Adding an array to your ModuleTwin desired properties

The IoT Modules can be modified using the Azure portal. Microsoft provides two methods to change modules ‘over the air’:

  1. Module Identity Twin
  2. Direct Method
The Module Identity twin is simply a JSON document which contains information about the module: tags, desired properties, and reported properties.
In this article, we focus on the Module twin and especially the desired properties.
Most examples show how to pass a simple value (like an integer value or a string).
But what if we want to pass an array?

JSON supports arrays. So we could do something clever with a JSON array.

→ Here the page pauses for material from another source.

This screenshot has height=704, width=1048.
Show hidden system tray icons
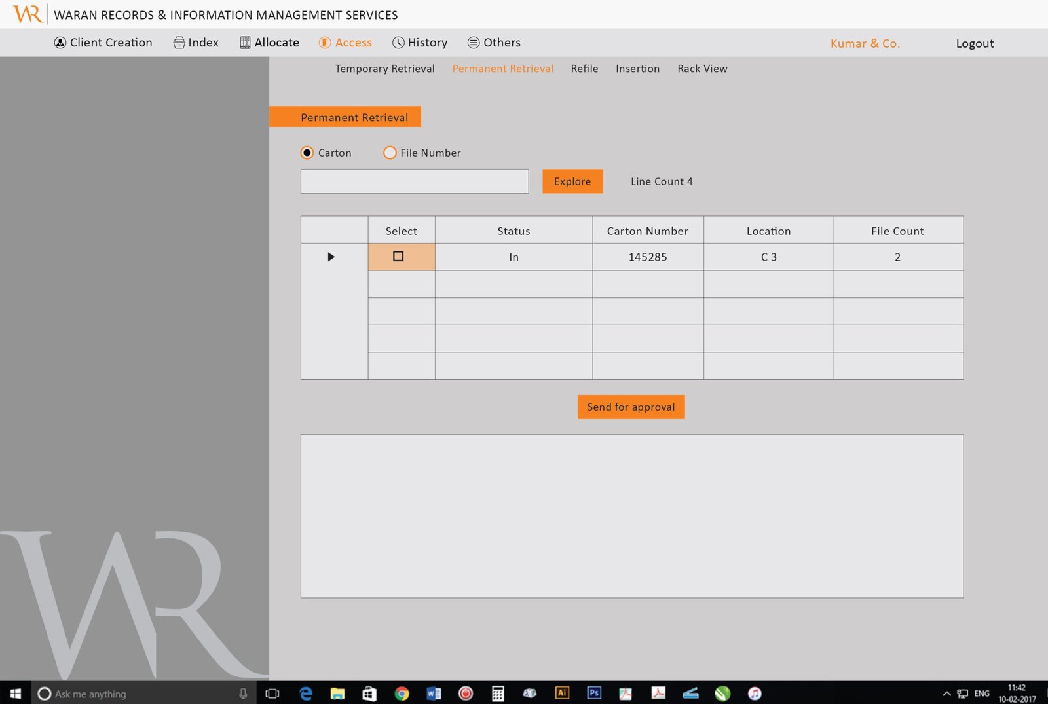tap(946, 694)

But I like the way that array values are passed as seen in the Modbus module:

{
 "PublishInterval": "2000",
  "Version":"2",
  "SlaveConfigs": {
    "Slave01": {
      "SlaveConnection": "192.168.0.1",
      ... 
    },
    "Slave02": {
      "SlaveConnection": "ttyS0",
      ...
    }
  }
}

Look at SlaveConfigs, is this really an array? Well yes, but it looks like it contains two separate JSON elements.

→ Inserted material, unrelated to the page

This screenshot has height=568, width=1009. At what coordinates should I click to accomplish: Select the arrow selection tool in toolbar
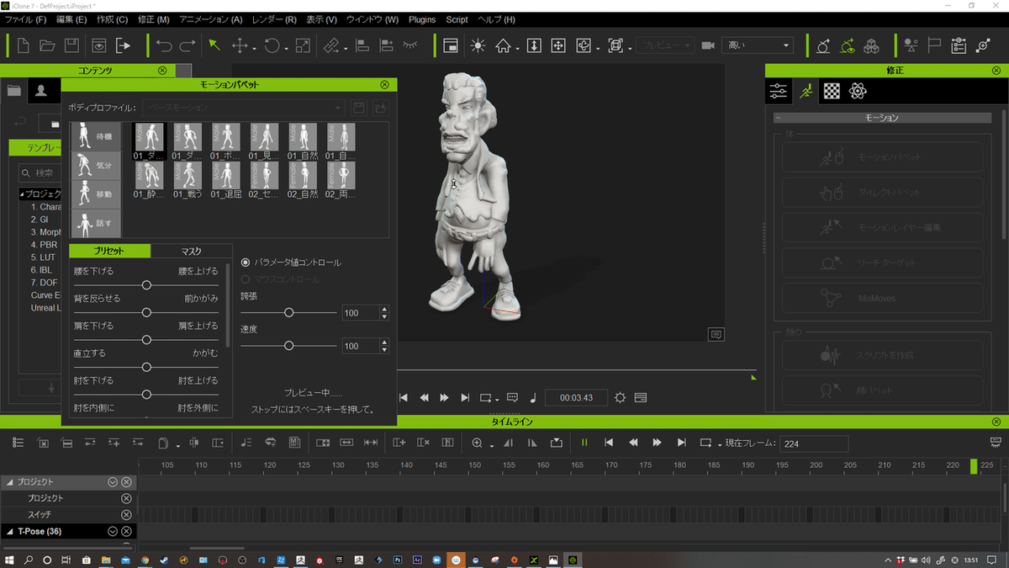[x=214, y=45]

The clever part is that the “Slave01” and the “Slave01” describe what they are containing. And we can add as many ‘slaves’ as we want.

Example with code

Look at this JSON example:

{
  "someTestValue": "test",
  "configArray": {
    "configa": {
      "type": "aaa",
      "boolValue" : true,
      "intValue" : 42,
      "dateValue" : "2018-11-21T11:12:13"
    },
    "configb": {
      "type": "bbb",
      "boolValue" : false,
      "intValue" : 53,
      "dateValue" : "2018-10-20T14:15:16"
    }
  }
}

We can parse this construct with this code:

using Microsoft.Azure.Devices.Shared;
using System;
using System.IO;
 
namespace JsonArrayConsoleApp
{
  class Program
  {
    static void Main(string[] args)
    {
      var json = File.ReadAllText("jsontext.txt");
      var desiredProperties = new TwinCollection(json);

      if (desiredProperties.Contains("someTestValue") 
            && desiredProperties["someTestValue"] != null)
      {
        var someTestValue = desiredProperties["someTestValue"];
        Console.WriteLine($"someTestValue: {someTestValue}");
      }
 
      if (desiredProperties.Contains("configArray") 
            && desiredProperties["configArray"] != null)
      {
        var configArray = desiredProperties["configArray"];
 
        foreach (var config in configArray)
        {
          Console.WriteLine($"{config.Name}: {config.First.type} - {config.First.boolValue} - {config.First.intValue} - {config.First.dateValue}");
 
          string c = config.First.type;
          bool b = (bool) config.First.boolValue;
          int i = (int)config.First.intValue;
          DateTime d = (DateTime)config.First.dateValue;
 
          Console.WriteLine($"{config.Name}: type {c} - boolValue {b} - intValue {i} - dateValue {d}");
        }
      }
  
      Console.WriteLine("Press a key to exit");
      Console.ReadKey();
    }
  }
}

There are a few things to notice:

  • We check properties for both to exist and not being null. This is because, if an element is removed in the Azure portal by setting it to NULL, the property is sent to the module:

  • The description of an array element is named ‘Name’.
  • To read the properties of an element, make sure you cast them to the right type! Until then they are just dynamic values which give ugly runtime exceptions (mostly type cast errors).

The outcome is:

someTestValue: test
configa: aaa - True - 42 - 11/21/2018 11:12:13 AM
configa: type aaa - boolValue True - intValue 42 - dateValue 11/21/2018 11:12:13 AM
configb: bbb - False - 53 - 10/20/2018 2:15:16 PM
configb: type bbb - boolValue False - intValue 53 - dateValue 10/20/2018 2:15:16 PM
Press a key to exit

Conclusion

Now you can safely add meaningful arrays to your module twin collection.